(Material provided begins)
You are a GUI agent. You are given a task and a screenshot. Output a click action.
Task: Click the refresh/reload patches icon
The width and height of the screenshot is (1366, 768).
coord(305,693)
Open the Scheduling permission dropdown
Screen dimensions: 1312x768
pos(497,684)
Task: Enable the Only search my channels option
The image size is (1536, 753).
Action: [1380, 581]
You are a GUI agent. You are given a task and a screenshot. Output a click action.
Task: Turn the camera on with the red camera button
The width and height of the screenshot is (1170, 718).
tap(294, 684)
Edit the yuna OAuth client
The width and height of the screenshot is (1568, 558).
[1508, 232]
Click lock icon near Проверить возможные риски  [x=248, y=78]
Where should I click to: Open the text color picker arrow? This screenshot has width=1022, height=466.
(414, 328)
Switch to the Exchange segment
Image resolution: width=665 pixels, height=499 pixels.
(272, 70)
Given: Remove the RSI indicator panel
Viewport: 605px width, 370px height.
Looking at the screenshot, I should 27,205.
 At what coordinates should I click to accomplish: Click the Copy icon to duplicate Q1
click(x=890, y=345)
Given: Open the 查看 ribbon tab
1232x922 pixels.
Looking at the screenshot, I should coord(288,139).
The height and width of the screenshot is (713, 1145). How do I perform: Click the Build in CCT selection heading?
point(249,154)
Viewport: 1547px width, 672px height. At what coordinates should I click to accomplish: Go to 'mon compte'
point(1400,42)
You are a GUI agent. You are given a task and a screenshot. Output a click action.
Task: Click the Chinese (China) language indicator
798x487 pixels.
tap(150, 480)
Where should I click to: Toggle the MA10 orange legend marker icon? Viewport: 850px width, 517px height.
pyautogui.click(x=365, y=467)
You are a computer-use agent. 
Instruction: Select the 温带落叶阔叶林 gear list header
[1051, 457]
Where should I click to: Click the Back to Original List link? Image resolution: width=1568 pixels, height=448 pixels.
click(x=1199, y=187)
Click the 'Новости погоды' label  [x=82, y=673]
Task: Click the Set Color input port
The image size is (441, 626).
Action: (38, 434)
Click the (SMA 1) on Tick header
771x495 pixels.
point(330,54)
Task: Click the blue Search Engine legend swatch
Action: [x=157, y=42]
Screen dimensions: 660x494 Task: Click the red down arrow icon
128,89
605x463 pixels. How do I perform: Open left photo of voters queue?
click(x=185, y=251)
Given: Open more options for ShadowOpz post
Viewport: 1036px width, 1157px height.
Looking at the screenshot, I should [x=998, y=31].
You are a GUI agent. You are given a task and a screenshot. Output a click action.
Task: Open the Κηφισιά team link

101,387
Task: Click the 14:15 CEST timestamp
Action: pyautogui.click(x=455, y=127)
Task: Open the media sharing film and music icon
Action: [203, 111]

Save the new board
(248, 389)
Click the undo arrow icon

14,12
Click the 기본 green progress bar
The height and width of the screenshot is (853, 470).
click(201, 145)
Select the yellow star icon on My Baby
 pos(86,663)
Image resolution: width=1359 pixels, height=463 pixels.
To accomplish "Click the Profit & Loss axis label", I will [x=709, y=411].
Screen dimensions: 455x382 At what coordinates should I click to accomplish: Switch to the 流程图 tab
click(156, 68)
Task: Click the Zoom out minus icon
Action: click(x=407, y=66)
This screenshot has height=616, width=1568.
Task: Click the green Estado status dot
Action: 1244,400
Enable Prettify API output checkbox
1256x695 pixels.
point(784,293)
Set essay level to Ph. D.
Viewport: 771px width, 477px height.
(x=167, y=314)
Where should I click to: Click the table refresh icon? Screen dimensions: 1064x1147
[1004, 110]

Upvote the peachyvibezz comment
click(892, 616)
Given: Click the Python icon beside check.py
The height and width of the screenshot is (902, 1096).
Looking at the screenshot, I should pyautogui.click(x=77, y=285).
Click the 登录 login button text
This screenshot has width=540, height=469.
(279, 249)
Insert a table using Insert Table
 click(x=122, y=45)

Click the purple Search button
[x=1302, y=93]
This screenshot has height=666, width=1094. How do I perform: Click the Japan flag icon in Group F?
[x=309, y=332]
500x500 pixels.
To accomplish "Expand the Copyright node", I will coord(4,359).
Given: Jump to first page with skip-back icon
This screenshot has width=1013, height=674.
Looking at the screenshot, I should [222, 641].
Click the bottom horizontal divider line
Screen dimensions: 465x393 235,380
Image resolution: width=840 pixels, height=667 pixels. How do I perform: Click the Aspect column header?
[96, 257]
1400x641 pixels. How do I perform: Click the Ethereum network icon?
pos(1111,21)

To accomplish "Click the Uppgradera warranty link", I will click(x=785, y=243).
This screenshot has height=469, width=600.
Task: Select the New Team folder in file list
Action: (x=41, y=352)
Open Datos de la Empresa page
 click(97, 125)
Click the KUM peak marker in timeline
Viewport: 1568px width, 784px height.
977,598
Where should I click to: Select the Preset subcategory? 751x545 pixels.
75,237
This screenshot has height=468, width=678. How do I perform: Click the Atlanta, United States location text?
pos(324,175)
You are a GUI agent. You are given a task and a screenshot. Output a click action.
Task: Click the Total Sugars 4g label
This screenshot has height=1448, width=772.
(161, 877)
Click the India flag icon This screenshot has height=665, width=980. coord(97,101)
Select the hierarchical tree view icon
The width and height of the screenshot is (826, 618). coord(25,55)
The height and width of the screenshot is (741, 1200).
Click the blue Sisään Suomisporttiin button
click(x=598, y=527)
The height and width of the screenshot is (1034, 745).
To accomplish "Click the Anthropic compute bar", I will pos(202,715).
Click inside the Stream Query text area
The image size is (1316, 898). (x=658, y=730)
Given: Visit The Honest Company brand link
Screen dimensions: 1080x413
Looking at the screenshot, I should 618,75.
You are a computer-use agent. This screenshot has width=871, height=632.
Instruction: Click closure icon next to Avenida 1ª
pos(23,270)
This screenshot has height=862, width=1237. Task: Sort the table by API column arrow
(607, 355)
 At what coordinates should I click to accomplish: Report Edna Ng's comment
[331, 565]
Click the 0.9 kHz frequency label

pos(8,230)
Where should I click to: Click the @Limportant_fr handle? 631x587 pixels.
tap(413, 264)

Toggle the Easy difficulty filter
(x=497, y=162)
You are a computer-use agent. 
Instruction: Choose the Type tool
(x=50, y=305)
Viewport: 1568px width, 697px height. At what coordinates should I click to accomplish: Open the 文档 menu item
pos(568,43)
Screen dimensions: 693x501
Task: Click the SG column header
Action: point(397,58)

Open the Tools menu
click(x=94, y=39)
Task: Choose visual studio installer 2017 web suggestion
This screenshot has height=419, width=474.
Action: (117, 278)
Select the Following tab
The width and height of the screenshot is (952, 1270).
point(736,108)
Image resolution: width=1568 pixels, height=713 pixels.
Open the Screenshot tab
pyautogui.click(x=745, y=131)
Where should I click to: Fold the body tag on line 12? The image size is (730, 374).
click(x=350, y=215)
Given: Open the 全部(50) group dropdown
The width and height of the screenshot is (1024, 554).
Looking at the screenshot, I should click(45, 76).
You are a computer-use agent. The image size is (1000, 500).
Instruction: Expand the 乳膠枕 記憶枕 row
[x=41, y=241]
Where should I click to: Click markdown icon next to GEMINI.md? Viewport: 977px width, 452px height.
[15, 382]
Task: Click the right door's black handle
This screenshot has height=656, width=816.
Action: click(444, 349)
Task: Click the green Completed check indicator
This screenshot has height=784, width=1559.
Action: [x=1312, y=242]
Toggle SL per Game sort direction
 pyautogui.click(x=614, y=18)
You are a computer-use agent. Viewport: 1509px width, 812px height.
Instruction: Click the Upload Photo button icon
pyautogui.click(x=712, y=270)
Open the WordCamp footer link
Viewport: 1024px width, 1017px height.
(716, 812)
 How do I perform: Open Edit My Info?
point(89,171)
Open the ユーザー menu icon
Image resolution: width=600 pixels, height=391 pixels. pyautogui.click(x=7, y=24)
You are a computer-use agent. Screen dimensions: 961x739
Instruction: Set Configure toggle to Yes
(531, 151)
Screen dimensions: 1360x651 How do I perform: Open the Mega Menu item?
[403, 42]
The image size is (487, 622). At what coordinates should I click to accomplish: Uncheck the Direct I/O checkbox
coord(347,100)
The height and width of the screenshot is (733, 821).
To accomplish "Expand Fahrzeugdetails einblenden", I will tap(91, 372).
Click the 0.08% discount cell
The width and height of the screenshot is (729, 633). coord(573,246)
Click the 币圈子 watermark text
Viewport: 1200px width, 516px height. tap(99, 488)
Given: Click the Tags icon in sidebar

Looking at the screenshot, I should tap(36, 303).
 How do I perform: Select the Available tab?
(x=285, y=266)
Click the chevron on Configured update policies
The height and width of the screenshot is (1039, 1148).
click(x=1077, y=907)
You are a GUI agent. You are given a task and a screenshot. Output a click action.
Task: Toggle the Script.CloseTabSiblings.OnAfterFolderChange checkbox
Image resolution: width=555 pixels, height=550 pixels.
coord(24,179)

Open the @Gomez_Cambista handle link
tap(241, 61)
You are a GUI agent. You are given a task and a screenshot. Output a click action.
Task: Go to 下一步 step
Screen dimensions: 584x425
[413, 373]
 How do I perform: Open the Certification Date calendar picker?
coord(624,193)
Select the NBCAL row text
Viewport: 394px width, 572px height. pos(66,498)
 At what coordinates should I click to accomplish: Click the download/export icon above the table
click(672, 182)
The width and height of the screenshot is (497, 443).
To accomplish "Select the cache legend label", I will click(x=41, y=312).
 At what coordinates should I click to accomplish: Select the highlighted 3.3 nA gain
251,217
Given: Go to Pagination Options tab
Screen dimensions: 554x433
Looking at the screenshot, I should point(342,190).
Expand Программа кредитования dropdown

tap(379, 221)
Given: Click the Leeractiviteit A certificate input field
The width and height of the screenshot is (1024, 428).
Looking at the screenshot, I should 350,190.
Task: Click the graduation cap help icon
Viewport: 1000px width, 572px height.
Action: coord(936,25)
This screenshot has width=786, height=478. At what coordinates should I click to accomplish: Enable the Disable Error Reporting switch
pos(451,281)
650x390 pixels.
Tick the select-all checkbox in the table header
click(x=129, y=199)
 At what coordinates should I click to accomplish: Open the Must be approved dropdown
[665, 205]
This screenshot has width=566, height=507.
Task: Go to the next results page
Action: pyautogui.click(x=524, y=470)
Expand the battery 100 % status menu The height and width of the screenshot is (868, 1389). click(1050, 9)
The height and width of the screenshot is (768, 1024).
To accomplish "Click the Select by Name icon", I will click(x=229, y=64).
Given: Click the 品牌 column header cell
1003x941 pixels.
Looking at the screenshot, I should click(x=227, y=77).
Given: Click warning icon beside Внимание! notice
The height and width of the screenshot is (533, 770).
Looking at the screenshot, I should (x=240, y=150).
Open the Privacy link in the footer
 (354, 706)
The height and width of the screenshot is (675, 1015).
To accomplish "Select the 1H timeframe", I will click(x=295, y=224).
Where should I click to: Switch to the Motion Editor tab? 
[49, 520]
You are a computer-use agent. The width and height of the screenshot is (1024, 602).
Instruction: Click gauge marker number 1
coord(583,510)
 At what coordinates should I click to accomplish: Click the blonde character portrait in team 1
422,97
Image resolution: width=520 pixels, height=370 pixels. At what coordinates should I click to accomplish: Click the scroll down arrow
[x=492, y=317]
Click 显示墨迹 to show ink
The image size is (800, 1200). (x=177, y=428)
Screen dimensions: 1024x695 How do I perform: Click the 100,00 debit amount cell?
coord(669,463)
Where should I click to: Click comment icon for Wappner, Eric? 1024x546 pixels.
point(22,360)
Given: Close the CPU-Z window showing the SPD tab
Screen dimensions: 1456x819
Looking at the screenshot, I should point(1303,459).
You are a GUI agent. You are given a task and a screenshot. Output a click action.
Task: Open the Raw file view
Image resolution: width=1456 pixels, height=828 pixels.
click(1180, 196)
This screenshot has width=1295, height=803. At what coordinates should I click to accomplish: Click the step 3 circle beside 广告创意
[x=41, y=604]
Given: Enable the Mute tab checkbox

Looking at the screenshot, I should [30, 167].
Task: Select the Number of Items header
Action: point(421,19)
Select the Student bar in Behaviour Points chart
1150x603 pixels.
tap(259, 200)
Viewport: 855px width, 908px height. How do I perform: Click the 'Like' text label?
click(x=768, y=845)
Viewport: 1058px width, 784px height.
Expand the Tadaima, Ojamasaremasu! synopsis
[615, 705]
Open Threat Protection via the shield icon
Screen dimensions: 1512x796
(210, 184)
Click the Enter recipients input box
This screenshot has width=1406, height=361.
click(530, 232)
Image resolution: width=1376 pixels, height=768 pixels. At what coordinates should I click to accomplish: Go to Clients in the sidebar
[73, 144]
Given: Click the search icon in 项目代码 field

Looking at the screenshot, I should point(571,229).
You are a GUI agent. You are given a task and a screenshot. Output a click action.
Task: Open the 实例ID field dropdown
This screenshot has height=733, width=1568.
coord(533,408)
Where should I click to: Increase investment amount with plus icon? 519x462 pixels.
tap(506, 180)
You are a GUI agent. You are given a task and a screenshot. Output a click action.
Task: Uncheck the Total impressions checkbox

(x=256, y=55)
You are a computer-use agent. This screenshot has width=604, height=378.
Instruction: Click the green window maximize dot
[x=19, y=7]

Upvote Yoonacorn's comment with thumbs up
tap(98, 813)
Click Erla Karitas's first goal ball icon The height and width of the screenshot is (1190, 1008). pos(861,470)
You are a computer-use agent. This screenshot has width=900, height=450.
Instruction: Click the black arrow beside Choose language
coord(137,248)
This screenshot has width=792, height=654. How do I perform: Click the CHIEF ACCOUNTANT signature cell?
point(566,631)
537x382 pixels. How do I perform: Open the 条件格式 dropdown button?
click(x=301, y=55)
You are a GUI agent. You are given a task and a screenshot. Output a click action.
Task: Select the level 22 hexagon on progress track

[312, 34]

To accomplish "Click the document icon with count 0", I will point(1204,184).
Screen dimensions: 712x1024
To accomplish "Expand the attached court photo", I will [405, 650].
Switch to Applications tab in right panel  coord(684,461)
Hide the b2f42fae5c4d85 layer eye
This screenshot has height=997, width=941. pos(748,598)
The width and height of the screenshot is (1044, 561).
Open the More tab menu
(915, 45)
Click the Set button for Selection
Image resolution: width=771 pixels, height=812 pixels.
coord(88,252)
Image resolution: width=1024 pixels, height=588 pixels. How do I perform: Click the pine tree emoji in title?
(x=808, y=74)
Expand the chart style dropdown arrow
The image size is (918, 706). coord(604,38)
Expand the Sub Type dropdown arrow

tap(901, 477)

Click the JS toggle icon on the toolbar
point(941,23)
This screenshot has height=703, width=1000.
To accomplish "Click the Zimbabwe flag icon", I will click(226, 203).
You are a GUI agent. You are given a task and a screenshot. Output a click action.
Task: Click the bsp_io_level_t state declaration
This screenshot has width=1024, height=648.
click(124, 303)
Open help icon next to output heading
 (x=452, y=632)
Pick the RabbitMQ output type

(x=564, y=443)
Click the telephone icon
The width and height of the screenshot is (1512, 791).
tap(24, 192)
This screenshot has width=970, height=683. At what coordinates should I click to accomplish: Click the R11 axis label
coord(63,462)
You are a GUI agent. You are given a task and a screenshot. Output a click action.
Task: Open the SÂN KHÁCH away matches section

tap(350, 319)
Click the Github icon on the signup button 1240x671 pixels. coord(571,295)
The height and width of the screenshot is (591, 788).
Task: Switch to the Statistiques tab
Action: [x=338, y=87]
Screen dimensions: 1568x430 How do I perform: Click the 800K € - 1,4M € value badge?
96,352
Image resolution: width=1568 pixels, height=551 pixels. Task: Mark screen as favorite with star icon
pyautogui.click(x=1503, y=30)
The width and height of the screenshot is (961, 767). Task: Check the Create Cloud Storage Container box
(Material provided ends)
## Task instructions
Scan the preceding records for lines with the word "indicator". Say how many there are and nothing else.

## Written solution
3